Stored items
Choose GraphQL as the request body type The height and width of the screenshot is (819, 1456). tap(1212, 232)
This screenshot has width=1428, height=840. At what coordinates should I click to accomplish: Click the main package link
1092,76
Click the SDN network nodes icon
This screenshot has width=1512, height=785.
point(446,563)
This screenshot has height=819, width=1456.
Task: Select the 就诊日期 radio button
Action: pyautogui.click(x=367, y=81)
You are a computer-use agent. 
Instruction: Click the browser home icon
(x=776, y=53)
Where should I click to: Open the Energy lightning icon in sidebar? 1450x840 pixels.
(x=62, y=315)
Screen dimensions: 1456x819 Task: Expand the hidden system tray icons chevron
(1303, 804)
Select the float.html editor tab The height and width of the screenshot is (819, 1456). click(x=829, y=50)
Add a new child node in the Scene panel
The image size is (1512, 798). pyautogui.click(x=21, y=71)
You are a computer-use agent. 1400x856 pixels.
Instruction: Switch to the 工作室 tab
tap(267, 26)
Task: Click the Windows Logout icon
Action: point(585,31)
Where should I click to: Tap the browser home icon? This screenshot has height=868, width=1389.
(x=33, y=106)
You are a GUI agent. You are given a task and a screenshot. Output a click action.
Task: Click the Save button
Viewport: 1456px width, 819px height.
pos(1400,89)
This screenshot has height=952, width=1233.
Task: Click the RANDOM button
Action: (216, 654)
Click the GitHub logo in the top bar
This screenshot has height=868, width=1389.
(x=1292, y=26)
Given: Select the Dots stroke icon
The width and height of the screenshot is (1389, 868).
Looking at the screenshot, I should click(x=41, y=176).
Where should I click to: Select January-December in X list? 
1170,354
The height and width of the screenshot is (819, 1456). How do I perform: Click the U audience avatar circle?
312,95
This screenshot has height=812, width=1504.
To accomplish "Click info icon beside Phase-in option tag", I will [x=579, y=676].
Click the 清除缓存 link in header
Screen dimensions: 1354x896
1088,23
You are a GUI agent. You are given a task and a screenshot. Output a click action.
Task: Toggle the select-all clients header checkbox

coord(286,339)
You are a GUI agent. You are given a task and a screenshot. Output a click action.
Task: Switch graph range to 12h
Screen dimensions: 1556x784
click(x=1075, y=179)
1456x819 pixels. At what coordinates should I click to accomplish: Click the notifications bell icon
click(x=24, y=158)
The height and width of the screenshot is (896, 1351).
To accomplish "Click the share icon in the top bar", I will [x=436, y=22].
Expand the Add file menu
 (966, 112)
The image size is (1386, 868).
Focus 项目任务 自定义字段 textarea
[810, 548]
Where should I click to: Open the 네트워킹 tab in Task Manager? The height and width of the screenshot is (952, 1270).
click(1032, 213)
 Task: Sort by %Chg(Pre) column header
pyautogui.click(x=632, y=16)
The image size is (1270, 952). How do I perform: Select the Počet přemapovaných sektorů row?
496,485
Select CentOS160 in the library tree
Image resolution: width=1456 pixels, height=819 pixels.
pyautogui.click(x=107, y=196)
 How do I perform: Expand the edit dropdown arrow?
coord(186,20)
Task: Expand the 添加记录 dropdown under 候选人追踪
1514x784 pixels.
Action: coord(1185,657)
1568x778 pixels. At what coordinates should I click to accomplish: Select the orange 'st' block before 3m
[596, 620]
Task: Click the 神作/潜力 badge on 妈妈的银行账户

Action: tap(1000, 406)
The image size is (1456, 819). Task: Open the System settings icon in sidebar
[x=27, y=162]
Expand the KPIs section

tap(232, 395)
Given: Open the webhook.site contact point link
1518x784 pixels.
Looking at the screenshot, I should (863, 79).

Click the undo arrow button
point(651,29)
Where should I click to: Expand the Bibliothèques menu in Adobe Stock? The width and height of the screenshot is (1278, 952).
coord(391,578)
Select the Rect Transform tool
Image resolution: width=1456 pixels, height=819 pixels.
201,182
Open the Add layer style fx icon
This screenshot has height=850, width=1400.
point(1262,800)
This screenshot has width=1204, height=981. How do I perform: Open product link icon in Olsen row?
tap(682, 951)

* **Directions**: Transcribe the records in full, keeping every character as it is.

* **Response below**:
Choose GraphQL as the request body type The height and width of the screenshot is (819, 1456). tap(1212, 232)
This screenshot has width=1428, height=840. At what coordinates should I click to accomplish: Click the main package link
1092,76
Click the SDN network nodes icon
This screenshot has width=1512, height=785.
point(446,563)
This screenshot has height=819, width=1456.
Task: Select the 就诊日期 radio button
Action: pyautogui.click(x=367, y=81)
You are a computer-use agent. 
Instruction: Click the browser home icon
(x=776, y=53)
Where should I click to: Open the Energy lightning icon in sidebar? 1450x840 pixels.
(x=62, y=315)
Screen dimensions: 1456x819 Task: Expand the hidden system tray icons chevron
(1303, 804)
Select the float.html editor tab The height and width of the screenshot is (819, 1456). click(x=829, y=50)
Add a new child node in the Scene panel
The image size is (1512, 798). pyautogui.click(x=21, y=71)
You are a computer-use agent. 1400x856 pixels.
Instruction: Switch to the 工作室 tab
tap(267, 26)
Task: Click the Windows Logout icon
Action: point(585,31)
Where should I click to: Tap the browser home icon? This screenshot has height=868, width=1389.
(x=33, y=106)
You are a GUI agent. You are given a task and a screenshot. Output a click action.
Task: Click the Save button
Viewport: 1456px width, 819px height.
pos(1400,89)
This screenshot has height=952, width=1233.
Task: Click the RANDOM button
Action: (216, 654)
Click the GitHub logo in the top bar
This screenshot has height=868, width=1389.
(x=1292, y=26)
Given: Select the Dots stroke icon
The width and height of the screenshot is (1389, 868).
Looking at the screenshot, I should click(x=41, y=176).
Where should I click to: Select January-December in X list? 
1170,354
The height and width of the screenshot is (819, 1456). How do I perform: Click the U audience avatar circle?
312,95
This screenshot has height=812, width=1504.
To accomplish "Click info icon beside Phase-in option tag", I will [x=579, y=676].
Click the 清除缓存 link in header
Screen dimensions: 1354x896
1088,23
You are a GUI agent. You are given a task and a screenshot. Output a click action.
Task: Toggle the select-all clients header checkbox

coord(286,339)
You are a GUI agent. You are given a task and a screenshot. Output a click action.
Task: Switch graph range to 12h
Screen dimensions: 1556x784
click(x=1075, y=179)
1456x819 pixels. At what coordinates should I click to accomplish: Click the notifications bell icon
click(x=24, y=158)
The height and width of the screenshot is (896, 1351).
To accomplish "Click the share icon in the top bar", I will [x=436, y=22].
Expand the Add file menu
 (966, 112)
The image size is (1386, 868).
Focus 项目任务 自定义字段 textarea
[810, 548]
Where should I click to: Open the 네트워킹 tab in Task Manager? The height and width of the screenshot is (952, 1270).
click(1032, 213)
 Task: Sort by %Chg(Pre) column header
pyautogui.click(x=632, y=16)
The image size is (1270, 952). How do I perform: Select the Počet přemapovaných sektorů row?
496,485
Select CentOS160 in the library tree
Image resolution: width=1456 pixels, height=819 pixels.
pyautogui.click(x=107, y=196)
 How do I perform: Expand the edit dropdown arrow?
coord(186,20)
Task: Expand the 添加记录 dropdown under 候选人追踪
1514x784 pixels.
Action: coord(1185,657)
1568x778 pixels. At what coordinates should I click to accomplish: Select the orange 'st' block before 3m
[596, 620]
Task: Click the 神作/潜力 badge on 妈妈的银行账户

Action: tap(1000, 406)
The image size is (1456, 819). Task: Open the System settings icon in sidebar
[x=27, y=162]
Expand the KPIs section

tap(232, 395)
Given: Open the webhook.site contact point link
1518x784 pixels.
Looking at the screenshot, I should (863, 79).

Click the undo arrow button
point(651,29)
Where should I click to: Expand the Bibliothèques menu in Adobe Stock? The width and height of the screenshot is (1278, 952).
coord(391,578)
Select the Rect Transform tool
Image resolution: width=1456 pixels, height=819 pixels.
201,182
Open the Add layer style fx icon
This screenshot has height=850, width=1400.
point(1262,800)
This screenshot has width=1204, height=981. How do I perform: Open product link icon in Olsen row?
tap(682, 951)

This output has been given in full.